*WHAT YOU HAVE TO DO*:
Quote word for word from the line holding "The height and" to the last line below, including both, and omit any pictures.

*SUPPLIED RECORDS*:
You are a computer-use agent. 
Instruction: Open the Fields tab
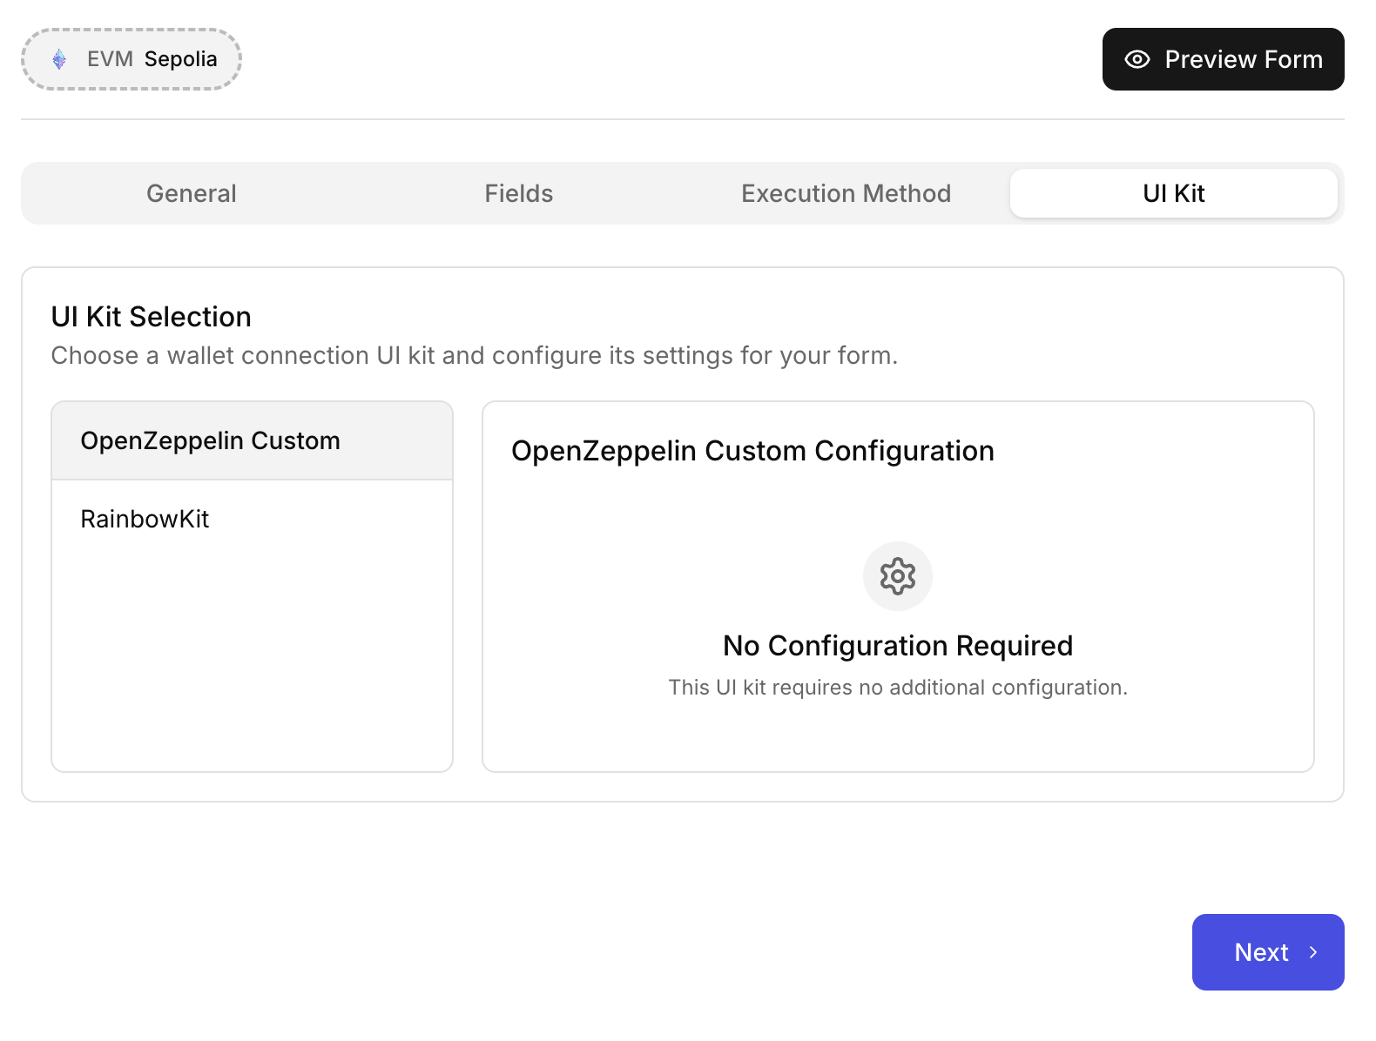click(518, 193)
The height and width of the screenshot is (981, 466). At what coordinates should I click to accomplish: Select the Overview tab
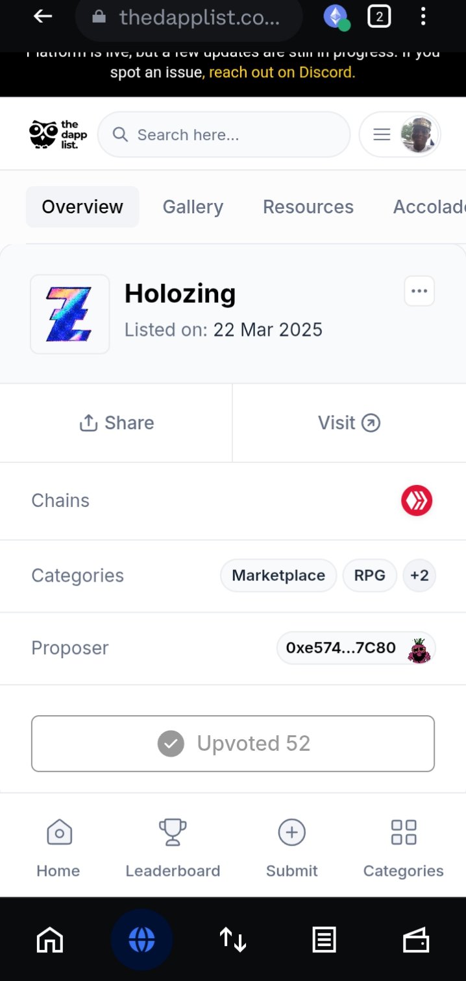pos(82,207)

*TASK ANSWER*:
The height and width of the screenshot is (981, 466). At what coordinates should I click to accomplish: Select the Overview tab
pos(82,207)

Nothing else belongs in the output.